[History of the English People, Volume II (of 8) by John Richard Green]@TWC D-Link bookHistory of the English People, Volume II (of 8) CHAPTER III 68/130
His marriage with the heiress of the Earl of Ulster brought to the king's second son, Lionel, Duke of Clarence, a great part of the possessions of the de Burghs.
Later on the possessions of the house of Bohun passed by like matches to his youngest son, Thomas of Woodstock, and to his grandson, Henry of Lancaster.
But the greatest English heritage fell to Edward's third living son, John of Gaunt as he was called from his birth at Ghent during his father's Flemish campaign.
Originally created Earl of Richmond, the death of his father-in-law, Henry of Lancaster, and of Henry's eldest daughter, raised John in his wife's right to the Dukedom of Lancaster and the Earldoms of Derby, Leicester, and Lincoln.

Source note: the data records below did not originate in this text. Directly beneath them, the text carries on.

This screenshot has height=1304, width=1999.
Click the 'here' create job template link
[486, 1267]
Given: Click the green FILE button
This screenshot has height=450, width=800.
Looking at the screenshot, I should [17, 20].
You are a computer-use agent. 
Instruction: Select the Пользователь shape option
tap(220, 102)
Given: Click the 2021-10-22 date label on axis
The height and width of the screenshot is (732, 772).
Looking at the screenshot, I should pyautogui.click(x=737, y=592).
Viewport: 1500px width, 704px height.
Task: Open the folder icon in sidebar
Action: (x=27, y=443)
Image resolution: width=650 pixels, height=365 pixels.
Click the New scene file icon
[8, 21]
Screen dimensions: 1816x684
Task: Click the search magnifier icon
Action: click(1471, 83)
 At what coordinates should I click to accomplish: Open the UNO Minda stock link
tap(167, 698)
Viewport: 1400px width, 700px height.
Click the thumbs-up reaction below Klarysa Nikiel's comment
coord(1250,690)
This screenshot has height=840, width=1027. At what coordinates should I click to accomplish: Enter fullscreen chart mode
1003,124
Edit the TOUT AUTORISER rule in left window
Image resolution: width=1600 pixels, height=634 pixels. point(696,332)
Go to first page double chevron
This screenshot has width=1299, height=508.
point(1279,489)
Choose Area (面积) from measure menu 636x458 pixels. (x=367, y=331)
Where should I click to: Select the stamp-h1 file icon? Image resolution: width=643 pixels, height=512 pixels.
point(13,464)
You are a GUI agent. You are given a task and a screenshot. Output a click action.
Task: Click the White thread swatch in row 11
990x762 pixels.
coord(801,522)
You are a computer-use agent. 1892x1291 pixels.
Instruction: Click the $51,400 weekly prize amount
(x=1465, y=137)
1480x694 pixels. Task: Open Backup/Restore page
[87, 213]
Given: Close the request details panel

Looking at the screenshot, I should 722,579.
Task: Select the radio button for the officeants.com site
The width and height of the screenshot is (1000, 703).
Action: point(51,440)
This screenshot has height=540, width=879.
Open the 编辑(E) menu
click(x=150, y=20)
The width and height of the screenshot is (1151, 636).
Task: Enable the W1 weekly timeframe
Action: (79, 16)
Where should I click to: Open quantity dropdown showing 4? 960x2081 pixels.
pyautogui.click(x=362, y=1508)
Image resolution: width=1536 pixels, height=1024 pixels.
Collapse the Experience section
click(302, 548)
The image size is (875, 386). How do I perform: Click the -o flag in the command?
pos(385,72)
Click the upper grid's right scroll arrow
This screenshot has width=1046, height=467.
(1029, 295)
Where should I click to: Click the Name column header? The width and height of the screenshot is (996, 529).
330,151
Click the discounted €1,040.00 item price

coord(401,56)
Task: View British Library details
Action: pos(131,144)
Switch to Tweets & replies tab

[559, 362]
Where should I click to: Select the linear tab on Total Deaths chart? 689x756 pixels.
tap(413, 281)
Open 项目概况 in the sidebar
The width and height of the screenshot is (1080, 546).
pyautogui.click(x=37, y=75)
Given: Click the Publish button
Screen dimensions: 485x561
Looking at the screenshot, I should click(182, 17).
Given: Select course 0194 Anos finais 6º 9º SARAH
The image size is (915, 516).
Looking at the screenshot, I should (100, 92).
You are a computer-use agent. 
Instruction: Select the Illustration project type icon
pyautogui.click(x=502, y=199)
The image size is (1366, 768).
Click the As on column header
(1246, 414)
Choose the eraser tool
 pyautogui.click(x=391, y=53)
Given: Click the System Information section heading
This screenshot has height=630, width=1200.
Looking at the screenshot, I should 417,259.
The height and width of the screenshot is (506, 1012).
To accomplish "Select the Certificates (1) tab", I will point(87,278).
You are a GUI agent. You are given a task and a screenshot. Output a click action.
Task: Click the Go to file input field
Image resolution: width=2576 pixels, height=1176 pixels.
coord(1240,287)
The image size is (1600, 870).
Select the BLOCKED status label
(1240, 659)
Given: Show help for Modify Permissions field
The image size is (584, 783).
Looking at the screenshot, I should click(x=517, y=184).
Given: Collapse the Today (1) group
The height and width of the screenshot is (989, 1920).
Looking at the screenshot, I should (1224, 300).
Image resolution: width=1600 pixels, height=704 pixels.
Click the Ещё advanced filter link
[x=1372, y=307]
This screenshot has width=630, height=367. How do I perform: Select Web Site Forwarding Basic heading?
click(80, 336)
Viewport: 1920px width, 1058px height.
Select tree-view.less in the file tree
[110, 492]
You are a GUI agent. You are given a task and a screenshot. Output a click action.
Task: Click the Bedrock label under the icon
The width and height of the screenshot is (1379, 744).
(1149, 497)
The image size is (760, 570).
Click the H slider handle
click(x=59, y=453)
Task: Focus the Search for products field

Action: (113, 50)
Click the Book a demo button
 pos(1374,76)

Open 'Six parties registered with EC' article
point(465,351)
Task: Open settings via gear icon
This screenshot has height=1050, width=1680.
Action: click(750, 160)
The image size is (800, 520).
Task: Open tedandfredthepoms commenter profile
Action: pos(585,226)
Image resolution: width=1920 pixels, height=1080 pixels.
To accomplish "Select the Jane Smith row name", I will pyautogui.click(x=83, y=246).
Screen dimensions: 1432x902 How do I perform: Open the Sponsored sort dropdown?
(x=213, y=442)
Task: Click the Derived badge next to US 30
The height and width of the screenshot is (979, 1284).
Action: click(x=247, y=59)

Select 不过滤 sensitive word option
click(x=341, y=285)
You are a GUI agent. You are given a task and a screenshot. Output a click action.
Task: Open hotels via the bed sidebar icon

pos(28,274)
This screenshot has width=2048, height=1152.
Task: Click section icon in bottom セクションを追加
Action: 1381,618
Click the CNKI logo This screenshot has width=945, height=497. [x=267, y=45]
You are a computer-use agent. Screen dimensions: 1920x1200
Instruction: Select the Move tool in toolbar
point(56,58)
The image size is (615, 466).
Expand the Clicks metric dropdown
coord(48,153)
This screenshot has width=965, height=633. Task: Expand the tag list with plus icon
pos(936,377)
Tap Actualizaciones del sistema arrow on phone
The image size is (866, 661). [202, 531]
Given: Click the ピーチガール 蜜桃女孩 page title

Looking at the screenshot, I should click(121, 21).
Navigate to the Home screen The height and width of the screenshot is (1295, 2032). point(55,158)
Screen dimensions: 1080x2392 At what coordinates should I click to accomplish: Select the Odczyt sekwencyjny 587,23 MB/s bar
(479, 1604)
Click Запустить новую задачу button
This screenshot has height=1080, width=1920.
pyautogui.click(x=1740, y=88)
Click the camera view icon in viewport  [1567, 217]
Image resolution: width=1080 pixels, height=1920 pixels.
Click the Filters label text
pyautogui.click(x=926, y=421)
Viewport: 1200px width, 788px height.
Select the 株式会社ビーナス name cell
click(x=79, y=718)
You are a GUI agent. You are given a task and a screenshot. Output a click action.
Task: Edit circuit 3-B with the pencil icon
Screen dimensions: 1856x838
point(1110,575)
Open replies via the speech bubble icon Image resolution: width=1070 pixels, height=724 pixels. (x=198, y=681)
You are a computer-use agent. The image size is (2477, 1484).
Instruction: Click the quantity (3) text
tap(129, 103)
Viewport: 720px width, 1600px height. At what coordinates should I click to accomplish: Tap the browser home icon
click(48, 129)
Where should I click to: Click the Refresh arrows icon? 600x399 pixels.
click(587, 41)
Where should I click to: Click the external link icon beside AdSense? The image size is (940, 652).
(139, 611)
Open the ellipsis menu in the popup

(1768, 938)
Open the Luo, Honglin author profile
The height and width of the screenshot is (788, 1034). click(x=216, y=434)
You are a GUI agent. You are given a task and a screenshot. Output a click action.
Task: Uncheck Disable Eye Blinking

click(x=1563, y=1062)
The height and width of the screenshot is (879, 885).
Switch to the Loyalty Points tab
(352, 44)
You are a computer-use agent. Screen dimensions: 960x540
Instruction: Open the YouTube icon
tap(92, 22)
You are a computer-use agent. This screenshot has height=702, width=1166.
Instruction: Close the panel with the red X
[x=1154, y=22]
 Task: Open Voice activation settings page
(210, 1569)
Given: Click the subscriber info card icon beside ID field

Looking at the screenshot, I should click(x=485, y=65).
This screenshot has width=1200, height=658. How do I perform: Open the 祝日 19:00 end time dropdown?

But while the baronage were thus bound to the Crown, they drifted more and more into an hostility with the Church which in time disabled the clergy from acting as a check on it. What rent the ruling classes in twain was the growing pressure of the war. The nobles and knighthood of the country, already half ruined by the rise in the labour market and the attitude of the peasantry, were pressed harder than ever by the repeated subsidies which were called for by the continuance of the struggle.